In an earlier article “Not Binancial Advice,” we raised questions about the valuation of the BNB token, which had seemingly looked disconnected from the rest of the crypto market, appreciating by nearly an order of magnitude against bitcoin since the start of 2021.
With the market cap of BNB still priced at more than two million bitcoin, we expect headwinds for BNB to increase in the future, and for the recent underperformance against bitcoin to continue on a longer time frame.
The SEC is increasing their clampdown on crypto firms for alleged securities violations at the same time as we’re seeing a crackdown on access to U.S. banking rails for non-compliant firms. We firmly expect exchange tokens to underperform relative to a permissionless bearer asset, such as bitcoin.
We have yet to see what continued BNB underperformance would mean for Binance, but it is something that crypto natives should be on the lookout for.
U.S. CPI Tomorrow
Although we’ve seen a recent trend of disinflationary pressures, it’s not so clear that inflation is headed straight back to 2% without a major recession. Many key proxies of headline CPI have been trending higher this month with consensus now at a 6.2% headline and a Core CPI monthly change at 0.4%.
January saw an increase in the Manheim Used Car Index, which CPI typically lags, and energy prices are rising again as seen via retail gasoline prices. University of Michigan’s one-year consumer expectations of inflation actually increased to 4.2% in January from 3.9% alongside rising consumer sentiment. Similarly, we’ve yet to see inflationary pressures cool off in Europe, with January expectations at 8.5% headline year-over-year, slightly down from December 2022. The latest China data also showed another month of headline CPI acceleration to 2.1%, a rising trend over the last few months.

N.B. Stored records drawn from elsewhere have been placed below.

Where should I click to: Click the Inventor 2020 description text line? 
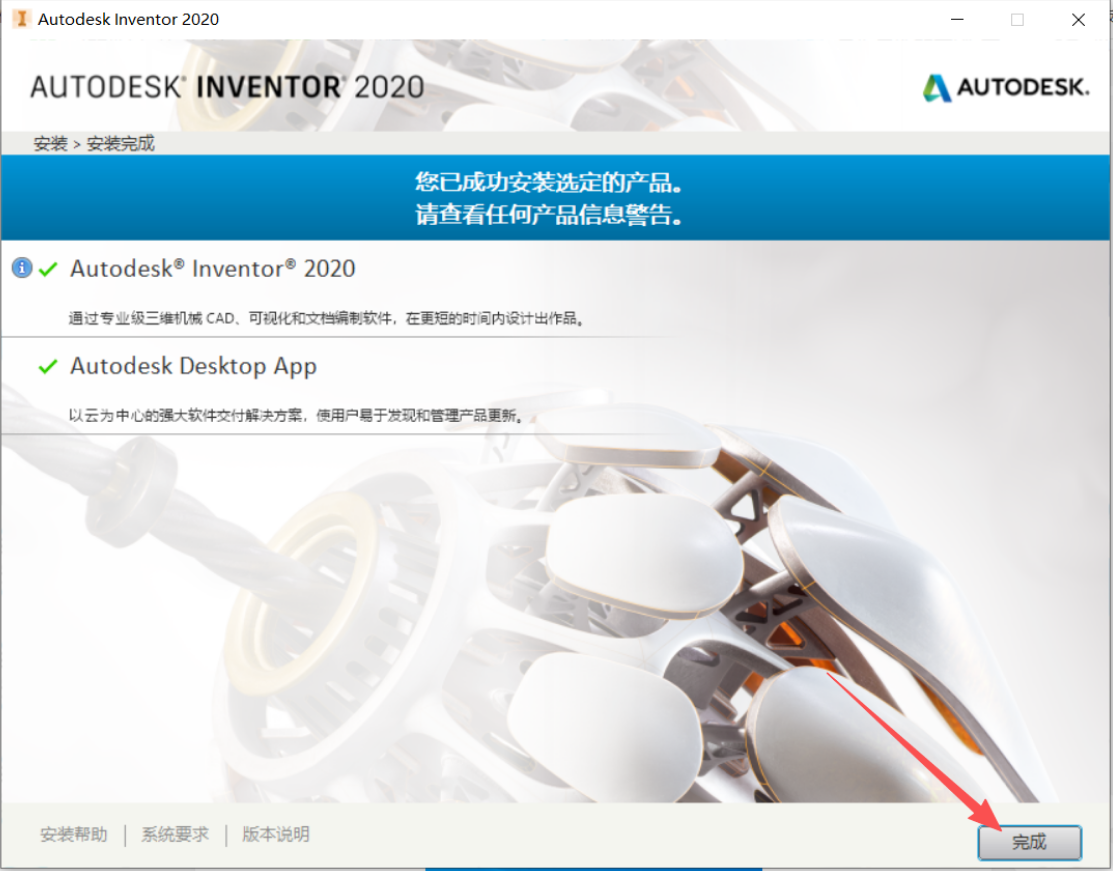click(327, 318)
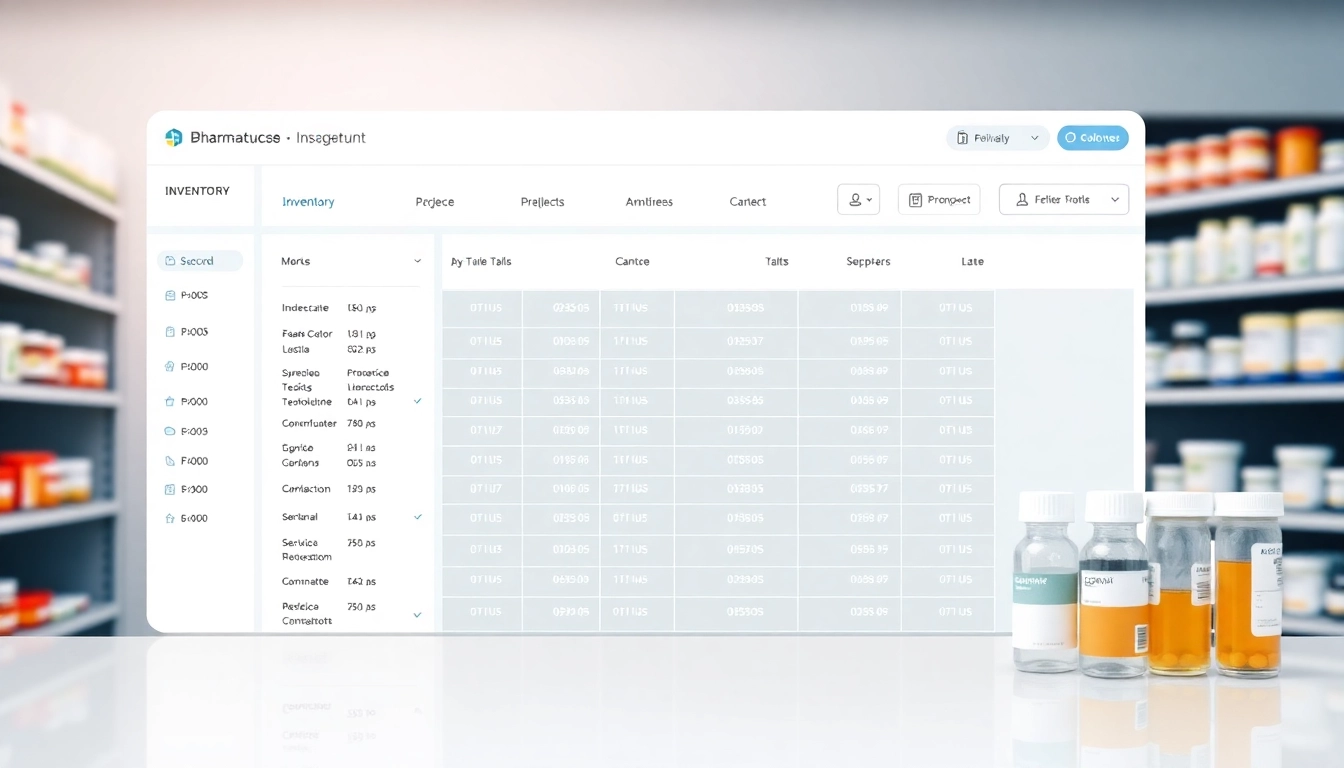The image size is (1344, 768).
Task: Click the Prospect button
Action: [940, 199]
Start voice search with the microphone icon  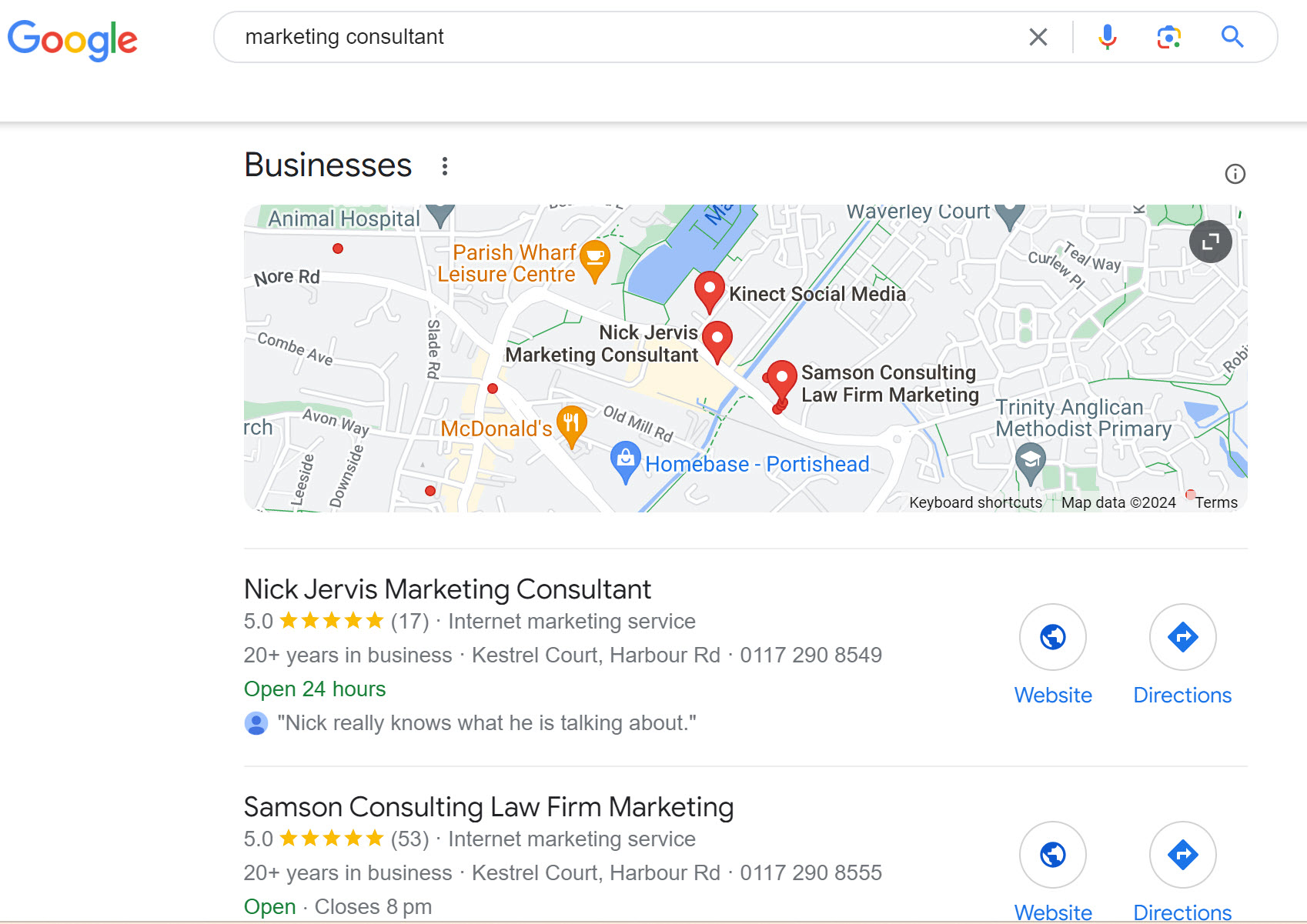(1107, 37)
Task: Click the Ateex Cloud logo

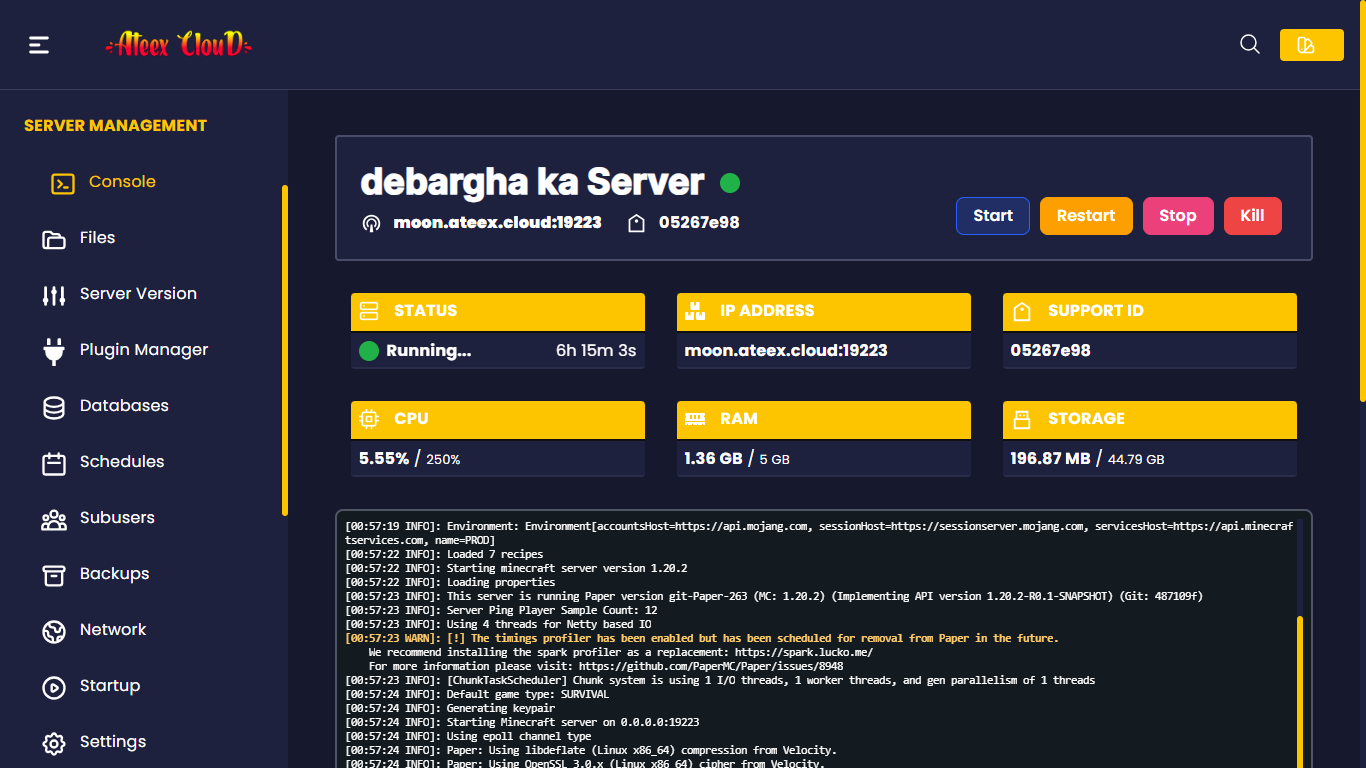Action: click(179, 45)
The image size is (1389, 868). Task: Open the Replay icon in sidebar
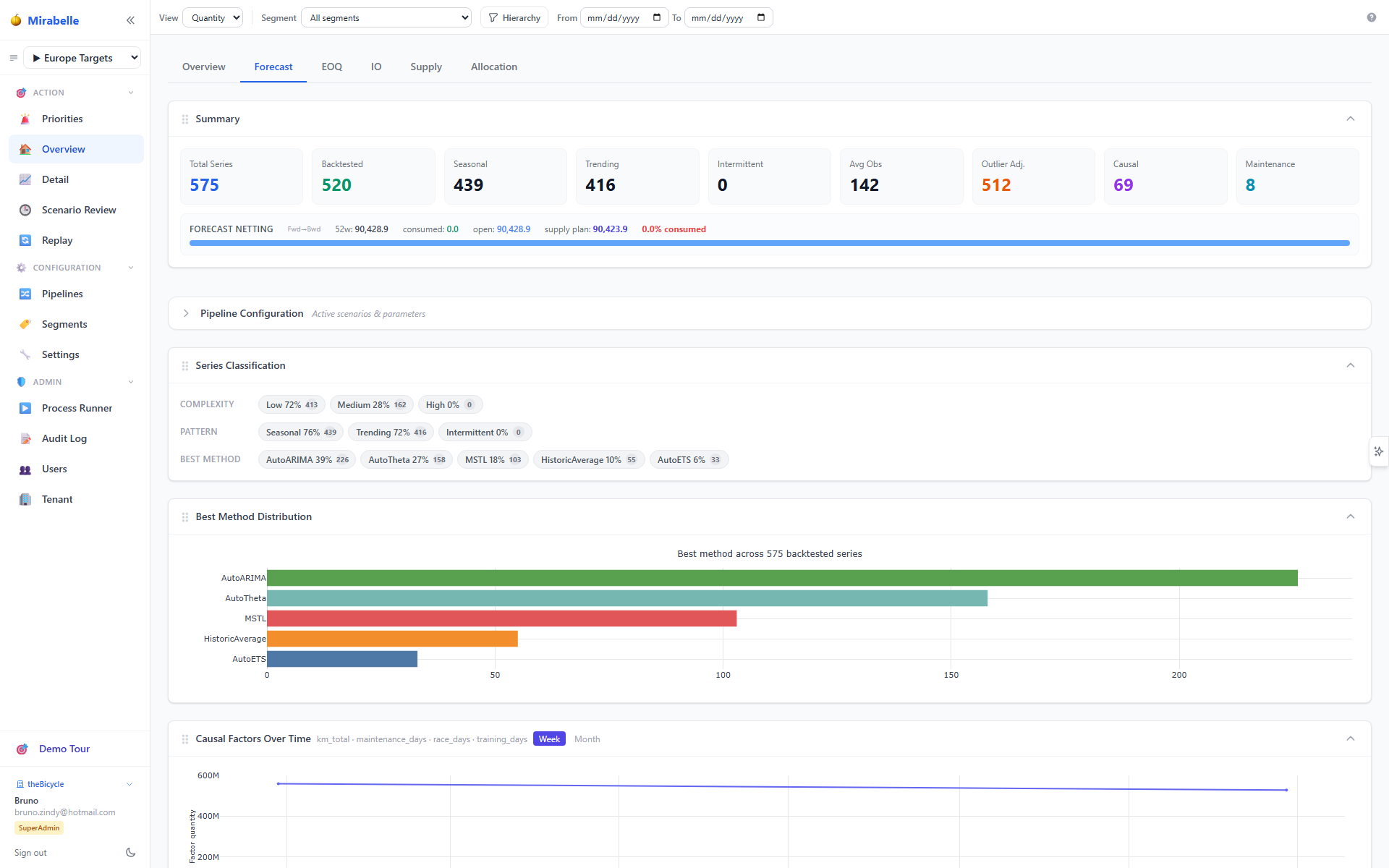click(25, 240)
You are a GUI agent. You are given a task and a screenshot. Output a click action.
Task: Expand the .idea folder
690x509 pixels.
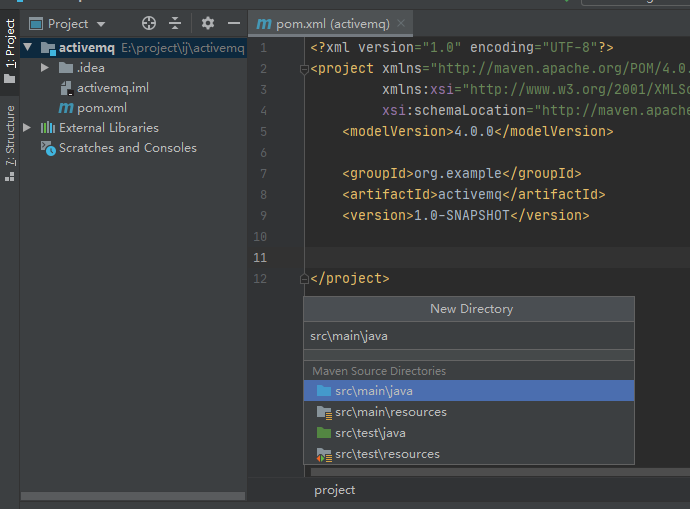45,68
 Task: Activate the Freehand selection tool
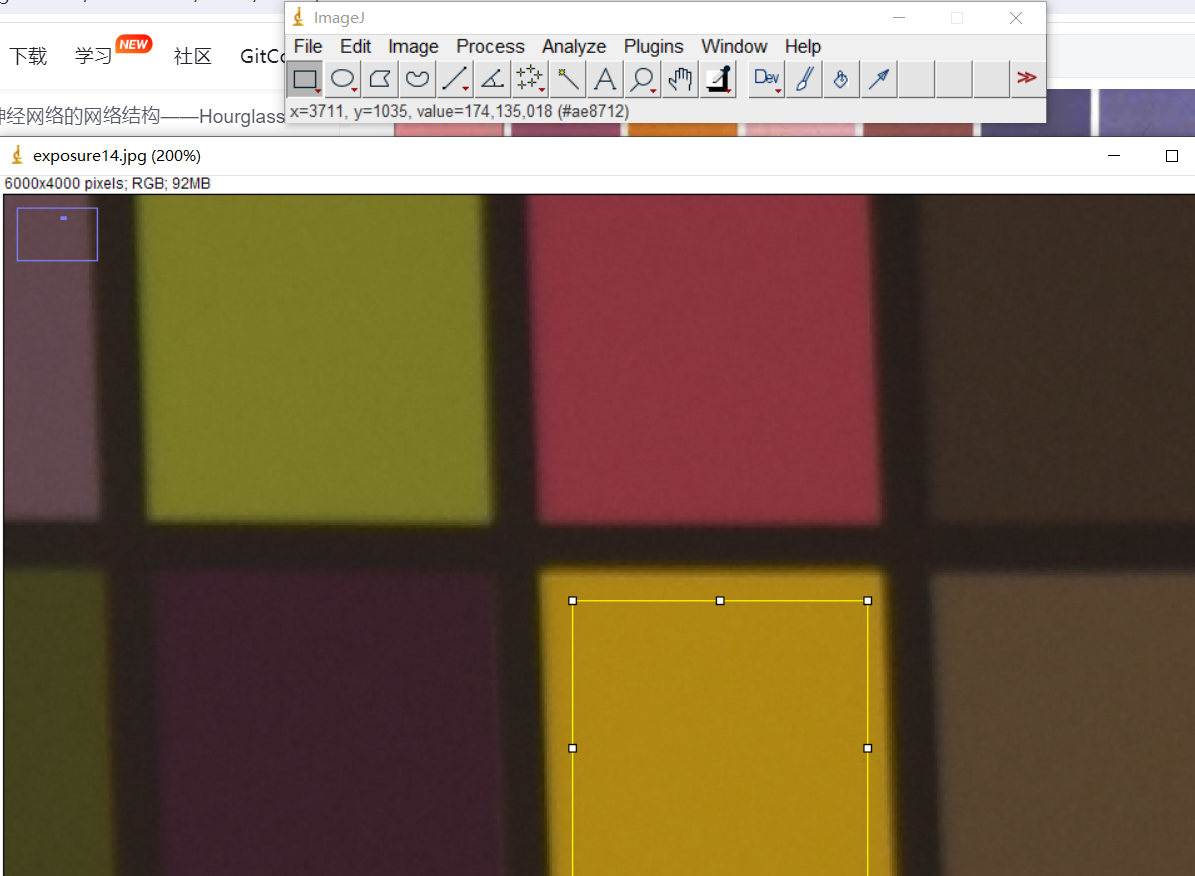418,79
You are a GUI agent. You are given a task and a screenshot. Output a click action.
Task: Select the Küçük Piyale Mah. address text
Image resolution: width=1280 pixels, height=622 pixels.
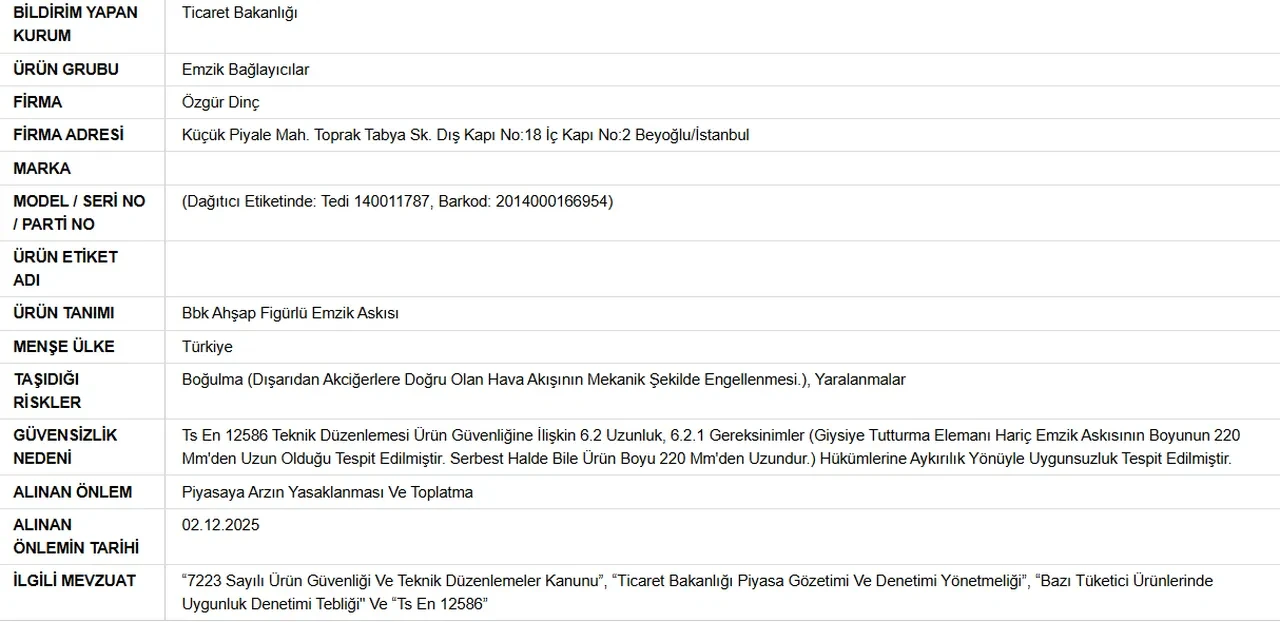[x=465, y=135]
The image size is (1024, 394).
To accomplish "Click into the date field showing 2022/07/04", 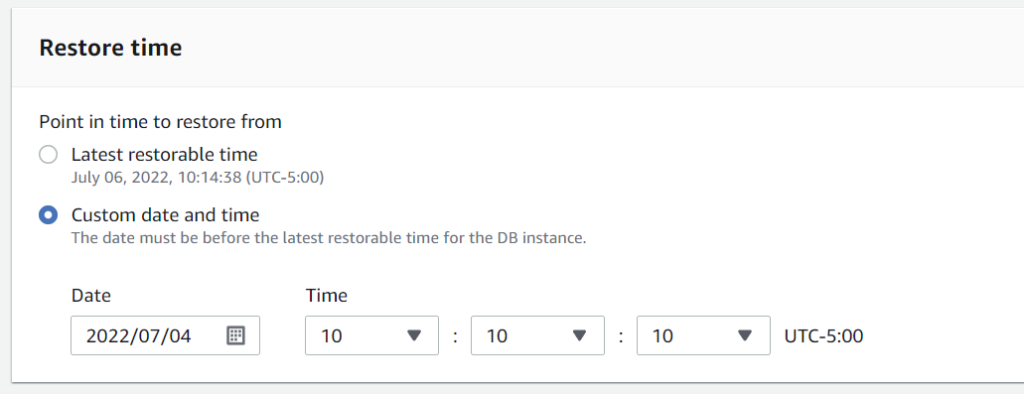I will pyautogui.click(x=165, y=336).
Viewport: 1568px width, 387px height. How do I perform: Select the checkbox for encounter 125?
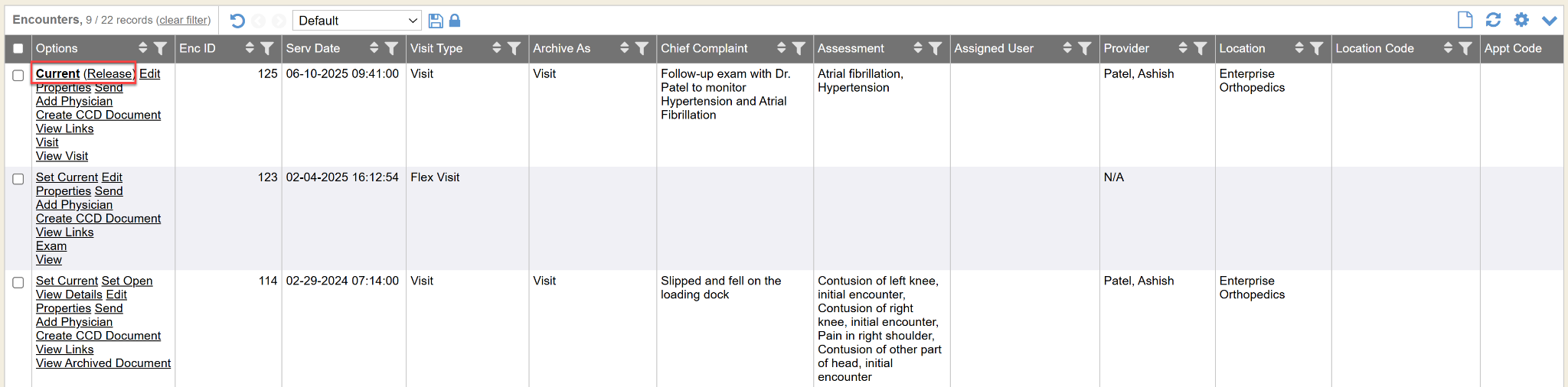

Source: Michael McDonough, Bloomberg
After a few months of inflation cooling off, a short-term reversal is the largest factor to damper market expectations for lower interest rates and a pivot in Federal Reserve policy. In fact, the market continues to understate the Fed’s expected path with every new release of economic data points. The implied rate for July of 2023 is now 5.17%, as the market attempts to gauge just how restrictive the Fed will be on their path to squash inflation.